═════ STORED DATA ═════
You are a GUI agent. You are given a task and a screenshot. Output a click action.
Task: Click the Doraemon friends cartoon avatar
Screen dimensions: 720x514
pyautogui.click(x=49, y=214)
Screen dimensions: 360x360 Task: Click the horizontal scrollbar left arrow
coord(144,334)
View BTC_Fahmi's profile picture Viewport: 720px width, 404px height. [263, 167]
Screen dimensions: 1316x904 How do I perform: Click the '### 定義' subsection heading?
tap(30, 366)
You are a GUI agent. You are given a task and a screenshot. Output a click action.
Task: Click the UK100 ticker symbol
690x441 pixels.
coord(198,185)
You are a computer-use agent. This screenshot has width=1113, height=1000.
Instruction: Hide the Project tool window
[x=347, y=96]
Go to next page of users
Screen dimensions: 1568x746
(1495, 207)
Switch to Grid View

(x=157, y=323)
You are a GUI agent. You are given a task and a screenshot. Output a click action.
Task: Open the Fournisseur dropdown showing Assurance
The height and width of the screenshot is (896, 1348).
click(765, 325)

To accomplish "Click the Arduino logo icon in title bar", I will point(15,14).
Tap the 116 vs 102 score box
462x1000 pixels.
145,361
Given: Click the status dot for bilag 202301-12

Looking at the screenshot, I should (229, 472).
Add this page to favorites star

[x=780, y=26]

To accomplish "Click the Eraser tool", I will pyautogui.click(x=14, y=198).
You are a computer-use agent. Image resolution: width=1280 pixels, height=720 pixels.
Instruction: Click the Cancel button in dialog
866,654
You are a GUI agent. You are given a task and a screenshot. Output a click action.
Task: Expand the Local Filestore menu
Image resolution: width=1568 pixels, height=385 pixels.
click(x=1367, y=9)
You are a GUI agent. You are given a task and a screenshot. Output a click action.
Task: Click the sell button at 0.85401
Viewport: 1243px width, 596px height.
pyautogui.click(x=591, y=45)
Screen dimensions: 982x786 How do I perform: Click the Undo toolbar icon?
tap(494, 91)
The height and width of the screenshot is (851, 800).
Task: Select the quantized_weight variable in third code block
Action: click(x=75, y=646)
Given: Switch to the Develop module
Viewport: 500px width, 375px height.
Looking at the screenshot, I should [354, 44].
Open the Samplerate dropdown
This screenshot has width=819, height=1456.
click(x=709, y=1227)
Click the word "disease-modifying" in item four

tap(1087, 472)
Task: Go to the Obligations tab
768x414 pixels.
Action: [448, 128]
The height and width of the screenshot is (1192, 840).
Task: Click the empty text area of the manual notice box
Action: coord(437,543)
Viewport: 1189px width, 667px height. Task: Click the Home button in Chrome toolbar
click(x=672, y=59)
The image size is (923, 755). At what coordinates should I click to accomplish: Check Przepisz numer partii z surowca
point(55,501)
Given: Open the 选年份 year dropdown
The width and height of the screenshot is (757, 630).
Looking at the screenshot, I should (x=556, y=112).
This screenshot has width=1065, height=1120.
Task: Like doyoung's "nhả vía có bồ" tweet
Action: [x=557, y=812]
═════
ABOUT THIS EXERCISE:
Reproduce every line of the data exactly as it was written.

RESPONSE TO THIS EXERCISE:
You are a GUI agent. You are given a task and a screenshot. Output a click action.
Task: Click the Doraemon friends cartoon avatar
Screen dimensions: 720x514
pyautogui.click(x=49, y=214)
Screen dimensions: 360x360 Task: Click the horizontal scrollbar left arrow
coord(144,334)
View BTC_Fahmi's profile picture Viewport: 720px width, 404px height. [263, 167]
Screen dimensions: 1316x904 How do I perform: Click the '### 定義' subsection heading?
tap(30, 366)
You are a GUI agent. You are given a task and a screenshot. Output a click action.
Task: Click the UK100 ticker symbol
690x441 pixels.
coord(198,185)
You are a computer-use agent. This screenshot has width=1113, height=1000.
Instruction: Hide the Project tool window
[x=347, y=96]
Go to next page of users
Screen dimensions: 1568x746
(1495, 207)
Switch to Grid View

(x=157, y=323)
You are a GUI agent. You are given a task and a screenshot. Output a click action.
Task: Open the Fournisseur dropdown showing Assurance
The height and width of the screenshot is (896, 1348).
click(765, 325)

To accomplish "Click the Arduino logo icon in title bar", I will point(15,14).
Tap the 116 vs 102 score box
462x1000 pixels.
145,361
Given: Click the status dot for bilag 202301-12

Looking at the screenshot, I should (229, 472).
Add this page to favorites star

[x=780, y=26]

To accomplish "Click the Eraser tool", I will pyautogui.click(x=14, y=198).
You are a computer-use agent. Image resolution: width=1280 pixels, height=720 pixels.
Instruction: Click the Cancel button in dialog
866,654
You are a GUI agent. You are given a task and a screenshot. Output a click action.
Task: Expand the Local Filestore menu
Image resolution: width=1568 pixels, height=385 pixels.
click(x=1367, y=9)
You are a GUI agent. You are given a task and a screenshot. Output a click action.
Task: Click the sell button at 0.85401
Viewport: 1243px width, 596px height.
pyautogui.click(x=591, y=45)
Screen dimensions: 982x786 How do I perform: Click the Undo toolbar icon?
tap(494, 91)
The height and width of the screenshot is (851, 800).
Task: Select the quantized_weight variable in third code block
Action: click(x=75, y=646)
Given: Switch to the Develop module
Viewport: 500px width, 375px height.
Looking at the screenshot, I should [354, 44].
Open the Samplerate dropdown
This screenshot has width=819, height=1456.
click(x=709, y=1227)
Click the word "disease-modifying" in item four

tap(1087, 472)
Task: Go to the Obligations tab
768x414 pixels.
Action: [448, 128]
The height and width of the screenshot is (1192, 840).
Task: Click the empty text area of the manual notice box
Action: coord(437,543)
Viewport: 1189px width, 667px height. Task: Click the Home button in Chrome toolbar
click(x=672, y=59)
The image size is (923, 755). At what coordinates should I click to accomplish: Check Przepisz numer partii z surowca
point(55,501)
Given: Open the 选年份 year dropdown
The width and height of the screenshot is (757, 630).
Looking at the screenshot, I should (x=556, y=112).
This screenshot has width=1065, height=1120.
Task: Like doyoung's "nhả vía có bồ" tweet
Action: [x=557, y=812]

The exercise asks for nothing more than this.